Su cabeza terminó, 16 horas más tarde, en la calle Berlin. Tenía los ojos cerrados y un par de moretones sobre los pómulos. Su cuerpo sin pulmones. La noticia se corrió de tal forma por la prensa que la radiodifusora comenzó a repetir todos sus programas, uno a uno, con un éxito rotundo. La ironía de los hechos llevó a que varios de sus desertores le dieran una segunda oportunidad bajo un encantamiento sobrenatural. “Mira lo que son las cosas”, dijo en alguna ocasión Pedro Uscanga, uno de sus principales enemigos, “faltaba quitarle la cabeza a un hombre sin razón para que la fama por fin le fundiera las entrañas.” De cabello quebradizo y pecas sobre las encías, su personalidad era como la de un viento cruzado dentro de la habitación de un universitario soltero: sacudía la cama pero no se llevaba nunca el olor de la dama. Sus mejores amigos preferían sonreír cuando se les pedía algunas palabras sobre su forma de ser. “Así era él”, decían, “dientoso" y un tanto callado a menos que un micrófono estuviera cerca. Su actitud ante la vida, pues, se asumía como aquella frase que en alguna ocasión soltó en una cena navideña: “El mundo nunca me hará justicia, siempre seré un tipo de sociedad.”
Siendo la penúltima víctima de “El Acorazado”, como fue bautizado en los diarios el asesino serial que aterrorizó a la ciudad entre enero del 2016 y agosto del 2017, Carlos fue elevado a un estatus de leyenda mediática en diversos aforos; en las facultades de comunicación y mercadotecnia se hablaba de él como si de un virtuoso innato se tratase. Como si sus pasos fueran el camino hacía una vanguardia plenamente en onda y sumamente innecesaria. Sus gustos musicales se esparcieron por diversos rincones y algunas disqueras optaron por relanzar diversos álbumes que ya tenían más polvo que olvido.
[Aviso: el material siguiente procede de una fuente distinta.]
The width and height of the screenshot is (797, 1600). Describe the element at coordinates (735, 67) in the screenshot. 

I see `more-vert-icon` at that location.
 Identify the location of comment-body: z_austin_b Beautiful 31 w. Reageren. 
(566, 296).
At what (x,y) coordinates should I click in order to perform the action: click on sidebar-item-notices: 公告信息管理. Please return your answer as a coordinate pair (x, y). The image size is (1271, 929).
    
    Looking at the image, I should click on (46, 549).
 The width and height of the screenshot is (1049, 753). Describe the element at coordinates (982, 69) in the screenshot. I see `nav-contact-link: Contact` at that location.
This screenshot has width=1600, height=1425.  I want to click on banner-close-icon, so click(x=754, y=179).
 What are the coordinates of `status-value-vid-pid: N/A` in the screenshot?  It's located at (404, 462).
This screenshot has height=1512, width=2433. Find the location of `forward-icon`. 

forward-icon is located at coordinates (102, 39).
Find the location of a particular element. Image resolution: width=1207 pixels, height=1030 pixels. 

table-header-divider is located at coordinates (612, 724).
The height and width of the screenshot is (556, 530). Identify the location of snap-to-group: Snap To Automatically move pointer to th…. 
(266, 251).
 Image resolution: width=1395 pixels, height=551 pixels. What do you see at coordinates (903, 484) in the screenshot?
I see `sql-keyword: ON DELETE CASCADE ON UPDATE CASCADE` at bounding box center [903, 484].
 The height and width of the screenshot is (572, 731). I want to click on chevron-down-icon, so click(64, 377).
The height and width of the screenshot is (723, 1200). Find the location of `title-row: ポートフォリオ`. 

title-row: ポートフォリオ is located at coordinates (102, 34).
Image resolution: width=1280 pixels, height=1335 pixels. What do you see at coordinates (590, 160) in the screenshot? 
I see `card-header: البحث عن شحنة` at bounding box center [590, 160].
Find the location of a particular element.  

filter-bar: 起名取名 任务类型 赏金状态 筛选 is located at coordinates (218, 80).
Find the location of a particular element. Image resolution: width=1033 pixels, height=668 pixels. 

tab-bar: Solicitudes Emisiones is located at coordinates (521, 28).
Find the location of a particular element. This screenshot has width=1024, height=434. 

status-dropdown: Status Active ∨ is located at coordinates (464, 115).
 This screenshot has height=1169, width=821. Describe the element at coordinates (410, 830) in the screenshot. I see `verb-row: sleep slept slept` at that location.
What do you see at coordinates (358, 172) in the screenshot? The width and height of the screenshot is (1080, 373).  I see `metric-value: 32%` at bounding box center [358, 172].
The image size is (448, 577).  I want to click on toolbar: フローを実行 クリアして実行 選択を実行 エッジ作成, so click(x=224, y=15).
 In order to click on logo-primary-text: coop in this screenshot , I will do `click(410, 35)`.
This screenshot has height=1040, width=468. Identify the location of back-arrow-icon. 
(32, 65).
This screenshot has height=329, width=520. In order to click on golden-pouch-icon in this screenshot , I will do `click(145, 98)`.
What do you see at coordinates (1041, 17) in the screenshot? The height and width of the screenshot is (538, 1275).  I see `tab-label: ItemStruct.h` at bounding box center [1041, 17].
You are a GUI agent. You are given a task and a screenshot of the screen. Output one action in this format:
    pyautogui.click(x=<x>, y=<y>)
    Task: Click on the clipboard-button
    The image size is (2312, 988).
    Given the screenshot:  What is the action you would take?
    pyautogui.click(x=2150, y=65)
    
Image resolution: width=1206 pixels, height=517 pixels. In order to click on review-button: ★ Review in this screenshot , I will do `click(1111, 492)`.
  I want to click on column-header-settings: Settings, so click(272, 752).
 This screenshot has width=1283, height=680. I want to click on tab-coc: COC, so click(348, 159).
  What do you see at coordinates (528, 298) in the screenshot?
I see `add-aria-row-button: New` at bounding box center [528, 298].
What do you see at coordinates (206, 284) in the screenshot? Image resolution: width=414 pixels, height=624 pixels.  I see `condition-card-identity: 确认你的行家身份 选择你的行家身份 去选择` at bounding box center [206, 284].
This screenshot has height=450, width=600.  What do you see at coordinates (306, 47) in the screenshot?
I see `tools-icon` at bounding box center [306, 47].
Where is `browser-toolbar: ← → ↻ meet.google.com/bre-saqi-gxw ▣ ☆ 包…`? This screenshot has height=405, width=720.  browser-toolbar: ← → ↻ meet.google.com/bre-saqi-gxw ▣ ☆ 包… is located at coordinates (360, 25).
Su despido reunió a un gran cúmulo de gente sobre su féretro aquel 20 de agosto en que fue enterrado. Bajo un eco tremendo, entre lápidas y fantasmas, se le entonó al unísono –sobre el horizonte y el ocaso– una muy sentida versión de “Wish You Were Here”. Quizá el mejor de los finales para uno de esos hombres que siempre prefirió solventar las deudas en la resaca que con un crédito hipotecario.
En la ciudad se siguen escuchando sus programas. Hay incluso algunos discos piratas que recopilan en formato MP3 algunos de sus mas gustados y queridos. Su legado, pues, se consigue en las avenidas principales y semáforos por 35 pesos si es que acaso no existe el regateo. Su retrato más famoso, aquel donde rendía tributo a Rush en su época 2112, se ha ido convirtiendo de a poco en uno de los favoritos en las fiestas de disfraces de los preparatorianos. Quizá porque la muerte es ese destino que nos vuelve eternos, o porque las sospechas nunca terminan con el fin de los días sino con la verdad. Misteriosamente, como solía decir Armando, su mejor amigo, “nunca sabremos si ya muertos habremos de conocer tal propiedad.”
Carlos Montalvo murió ante el pavor de un hombre enfermo que lo miró a los ojos con un puñal entre las manos y un bozal sobre los labios bajo un grito que no despertó nunca a los vecinos de la cuadra. Su vida como una ironía no podría haber terminado sin un epitafio digno de su persona. Sobre la piedra éste aún reza así: “De esperar sólo tengo la respuesta, el futuro es pura fantasía.”